News: How flexible is your new home to be?

Whilst many self-build homes are timber frame or ‘kit’ homes, an industry body for the promotion of traditional building methods argues the inflexibility of this type of build can be a positive disadvantage.

When drawing up the plans for a new home, self builders will often have a clear idea of how they want their interior to look, and will plan the house with this in mind. However many self builders only realise that the living room is too small or the bathroom will not fit that new sauna/shower they bought on impulse last week once the house foundations are being laid out.

The Traditional Housing Bureau advises that by building in masonry you can change your plans right up until the last minute without causing long delays in the build time.

It won't always make you popular with your builder, but at least alterations can be picked up early and dealt with simply.

Kit homes do not afford the same flexibility where any changes to the original plan can take you right back to the drawing board. (Unless of course, you are willing to take change on board at the start)

If you don't want to be restricted in your lay out by walls, masonry homes with precast floors offer open plan living for the 21st Century.
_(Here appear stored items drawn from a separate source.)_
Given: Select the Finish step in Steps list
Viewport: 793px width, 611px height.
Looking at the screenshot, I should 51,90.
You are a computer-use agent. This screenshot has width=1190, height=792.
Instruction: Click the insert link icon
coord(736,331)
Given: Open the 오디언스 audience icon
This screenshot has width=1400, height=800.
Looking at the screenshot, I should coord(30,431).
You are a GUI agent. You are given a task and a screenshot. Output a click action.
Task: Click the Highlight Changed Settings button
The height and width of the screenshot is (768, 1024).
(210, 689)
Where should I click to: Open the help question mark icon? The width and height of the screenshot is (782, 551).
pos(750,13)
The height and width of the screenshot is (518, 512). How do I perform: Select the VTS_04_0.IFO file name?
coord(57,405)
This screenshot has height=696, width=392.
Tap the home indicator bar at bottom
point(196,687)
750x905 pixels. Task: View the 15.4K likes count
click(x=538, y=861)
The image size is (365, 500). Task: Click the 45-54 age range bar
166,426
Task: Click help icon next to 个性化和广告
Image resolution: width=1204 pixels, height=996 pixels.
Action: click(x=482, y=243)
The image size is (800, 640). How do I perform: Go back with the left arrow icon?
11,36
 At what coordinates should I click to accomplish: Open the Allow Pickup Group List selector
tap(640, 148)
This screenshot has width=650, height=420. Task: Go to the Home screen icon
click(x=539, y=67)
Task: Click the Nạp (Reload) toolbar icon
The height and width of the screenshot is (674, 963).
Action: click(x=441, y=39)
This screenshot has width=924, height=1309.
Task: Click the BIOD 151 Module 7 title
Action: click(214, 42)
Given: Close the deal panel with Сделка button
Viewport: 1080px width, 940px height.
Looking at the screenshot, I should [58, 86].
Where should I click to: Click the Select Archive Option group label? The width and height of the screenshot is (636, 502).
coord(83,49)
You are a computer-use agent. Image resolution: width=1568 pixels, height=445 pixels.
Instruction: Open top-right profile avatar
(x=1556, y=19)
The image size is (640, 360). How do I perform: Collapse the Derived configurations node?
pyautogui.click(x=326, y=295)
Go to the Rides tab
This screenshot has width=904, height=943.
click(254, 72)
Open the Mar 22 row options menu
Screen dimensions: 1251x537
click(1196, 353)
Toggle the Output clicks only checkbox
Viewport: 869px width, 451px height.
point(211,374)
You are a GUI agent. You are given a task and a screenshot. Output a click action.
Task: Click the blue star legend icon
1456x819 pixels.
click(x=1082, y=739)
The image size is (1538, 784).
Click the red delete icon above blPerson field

Precast floors allow upstairs and downstairs layouts to be independent of one another - in addition they offer excellent sound insulation between floors.

THB also argues masonry-built homes are easier to extend than timber frame ones. 

Timber frame kit homes are an attractive simple option to those who want the flexibility of designing their own home but don't want to have to deal with an architect, a builder, a project manager and all the other individuals we may have to get involved to get the project completed.

But, THB argues, there are a growing number of masonry companies who can provide the complete service, helping you design your dream home and taking all the project headaches away.